-------- Task material --------
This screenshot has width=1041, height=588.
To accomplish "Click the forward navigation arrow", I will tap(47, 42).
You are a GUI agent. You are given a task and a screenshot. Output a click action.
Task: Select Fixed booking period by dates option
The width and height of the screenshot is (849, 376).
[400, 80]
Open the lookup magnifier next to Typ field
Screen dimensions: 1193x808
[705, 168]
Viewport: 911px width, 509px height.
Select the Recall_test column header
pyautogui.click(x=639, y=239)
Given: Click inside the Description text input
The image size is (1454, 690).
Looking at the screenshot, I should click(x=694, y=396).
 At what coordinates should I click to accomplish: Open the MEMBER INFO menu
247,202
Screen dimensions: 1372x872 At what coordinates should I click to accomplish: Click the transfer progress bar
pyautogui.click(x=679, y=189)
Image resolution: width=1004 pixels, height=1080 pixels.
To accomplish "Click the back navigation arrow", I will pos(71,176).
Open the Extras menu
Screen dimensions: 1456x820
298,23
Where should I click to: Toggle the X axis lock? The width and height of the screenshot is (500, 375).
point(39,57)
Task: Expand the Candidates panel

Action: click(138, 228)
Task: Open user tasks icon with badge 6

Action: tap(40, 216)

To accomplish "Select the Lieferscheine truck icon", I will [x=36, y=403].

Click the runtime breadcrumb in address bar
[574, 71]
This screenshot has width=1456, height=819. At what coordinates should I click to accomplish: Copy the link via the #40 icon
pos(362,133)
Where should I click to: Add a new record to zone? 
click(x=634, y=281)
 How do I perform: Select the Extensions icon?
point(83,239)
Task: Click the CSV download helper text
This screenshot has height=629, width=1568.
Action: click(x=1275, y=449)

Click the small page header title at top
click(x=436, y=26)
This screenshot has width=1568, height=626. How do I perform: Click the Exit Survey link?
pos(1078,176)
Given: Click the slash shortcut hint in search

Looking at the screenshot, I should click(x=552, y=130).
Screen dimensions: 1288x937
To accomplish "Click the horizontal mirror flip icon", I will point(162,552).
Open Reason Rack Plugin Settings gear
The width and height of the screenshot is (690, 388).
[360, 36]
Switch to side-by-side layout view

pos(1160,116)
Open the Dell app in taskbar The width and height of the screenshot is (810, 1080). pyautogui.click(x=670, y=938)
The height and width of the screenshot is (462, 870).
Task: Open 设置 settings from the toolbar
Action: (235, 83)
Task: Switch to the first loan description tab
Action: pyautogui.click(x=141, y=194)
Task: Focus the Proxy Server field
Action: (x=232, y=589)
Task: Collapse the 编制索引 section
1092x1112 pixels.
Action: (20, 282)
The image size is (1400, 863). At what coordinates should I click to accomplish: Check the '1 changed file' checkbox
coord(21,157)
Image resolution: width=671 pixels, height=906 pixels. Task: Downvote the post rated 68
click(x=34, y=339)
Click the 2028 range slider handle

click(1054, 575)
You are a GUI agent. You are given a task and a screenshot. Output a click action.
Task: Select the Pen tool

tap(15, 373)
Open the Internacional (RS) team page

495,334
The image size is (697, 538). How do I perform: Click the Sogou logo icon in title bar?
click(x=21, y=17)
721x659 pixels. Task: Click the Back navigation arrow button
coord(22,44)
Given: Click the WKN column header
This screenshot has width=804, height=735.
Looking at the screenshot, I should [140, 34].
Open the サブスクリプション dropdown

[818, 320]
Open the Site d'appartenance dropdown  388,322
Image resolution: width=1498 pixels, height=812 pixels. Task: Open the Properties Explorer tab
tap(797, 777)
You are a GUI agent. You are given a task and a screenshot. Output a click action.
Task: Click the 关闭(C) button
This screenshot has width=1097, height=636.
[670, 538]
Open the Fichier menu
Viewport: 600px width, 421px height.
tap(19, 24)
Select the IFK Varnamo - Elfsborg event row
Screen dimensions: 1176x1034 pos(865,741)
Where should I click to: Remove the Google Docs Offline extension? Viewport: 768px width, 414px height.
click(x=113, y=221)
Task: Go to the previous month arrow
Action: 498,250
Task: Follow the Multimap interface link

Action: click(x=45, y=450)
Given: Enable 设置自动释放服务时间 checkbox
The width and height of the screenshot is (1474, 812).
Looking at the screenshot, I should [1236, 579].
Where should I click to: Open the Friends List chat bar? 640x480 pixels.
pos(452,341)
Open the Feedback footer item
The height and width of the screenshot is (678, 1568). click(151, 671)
--------
What to do: Return the lines from the start of the entries through the line holding "Looking at the screenshot, I should click(x=694, y=396).", inclusive, reproducing each one unchanged.

Reply to the task:
This screenshot has width=1041, height=588.
To accomplish "Click the forward navigation arrow", I will tap(47, 42).
You are a GUI agent. You are given a task and a screenshot. Output a click action.
Task: Select Fixed booking period by dates option
The width and height of the screenshot is (849, 376).
[400, 80]
Open the lookup magnifier next to Typ field
Screen dimensions: 1193x808
[705, 168]
Viewport: 911px width, 509px height.
Select the Recall_test column header
pyautogui.click(x=639, y=239)
Given: Click inside the Description text input
The image size is (1454, 690).
Looking at the screenshot, I should click(x=694, y=396).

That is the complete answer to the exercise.